DIRECTIONS FOR THIS TASK:
Each line of the entries below that includes "will" belongs in your answer.

RECORDS:
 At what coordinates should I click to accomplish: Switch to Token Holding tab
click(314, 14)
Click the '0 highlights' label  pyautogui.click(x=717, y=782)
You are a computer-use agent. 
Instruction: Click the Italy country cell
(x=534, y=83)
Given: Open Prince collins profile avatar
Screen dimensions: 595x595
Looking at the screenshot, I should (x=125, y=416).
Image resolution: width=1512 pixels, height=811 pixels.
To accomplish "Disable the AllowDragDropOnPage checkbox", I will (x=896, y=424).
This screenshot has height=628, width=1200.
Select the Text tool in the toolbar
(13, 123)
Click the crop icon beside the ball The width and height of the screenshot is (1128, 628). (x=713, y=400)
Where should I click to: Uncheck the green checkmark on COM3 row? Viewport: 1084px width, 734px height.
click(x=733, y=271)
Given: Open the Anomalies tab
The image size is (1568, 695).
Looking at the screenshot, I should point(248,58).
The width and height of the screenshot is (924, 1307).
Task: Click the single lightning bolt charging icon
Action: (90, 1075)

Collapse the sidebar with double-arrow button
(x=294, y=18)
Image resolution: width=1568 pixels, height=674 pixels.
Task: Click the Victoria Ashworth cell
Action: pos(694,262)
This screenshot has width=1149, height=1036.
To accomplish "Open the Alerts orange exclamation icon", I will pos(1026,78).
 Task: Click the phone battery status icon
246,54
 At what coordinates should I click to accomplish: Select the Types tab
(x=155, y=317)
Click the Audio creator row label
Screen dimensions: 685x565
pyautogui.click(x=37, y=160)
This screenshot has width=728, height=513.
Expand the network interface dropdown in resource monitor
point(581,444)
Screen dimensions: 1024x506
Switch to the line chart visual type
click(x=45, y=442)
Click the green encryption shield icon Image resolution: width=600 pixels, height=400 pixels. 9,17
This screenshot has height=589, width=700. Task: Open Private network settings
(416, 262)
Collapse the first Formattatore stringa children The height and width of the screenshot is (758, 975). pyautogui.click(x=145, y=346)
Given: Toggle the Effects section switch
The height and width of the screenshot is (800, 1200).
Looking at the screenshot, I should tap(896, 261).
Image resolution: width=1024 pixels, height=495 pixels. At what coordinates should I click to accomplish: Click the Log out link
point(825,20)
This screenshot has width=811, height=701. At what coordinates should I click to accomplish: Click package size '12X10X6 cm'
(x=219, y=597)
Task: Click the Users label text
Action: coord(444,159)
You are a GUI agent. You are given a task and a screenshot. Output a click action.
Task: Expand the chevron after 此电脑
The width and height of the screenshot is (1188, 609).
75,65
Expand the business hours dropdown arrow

RESPONSE:
To accomplish "Disable the AllowDragDropOnPage checkbox", I will (x=896, y=424).
To accomplish "Open the Alerts orange exclamation icon", I will pos(1026,78).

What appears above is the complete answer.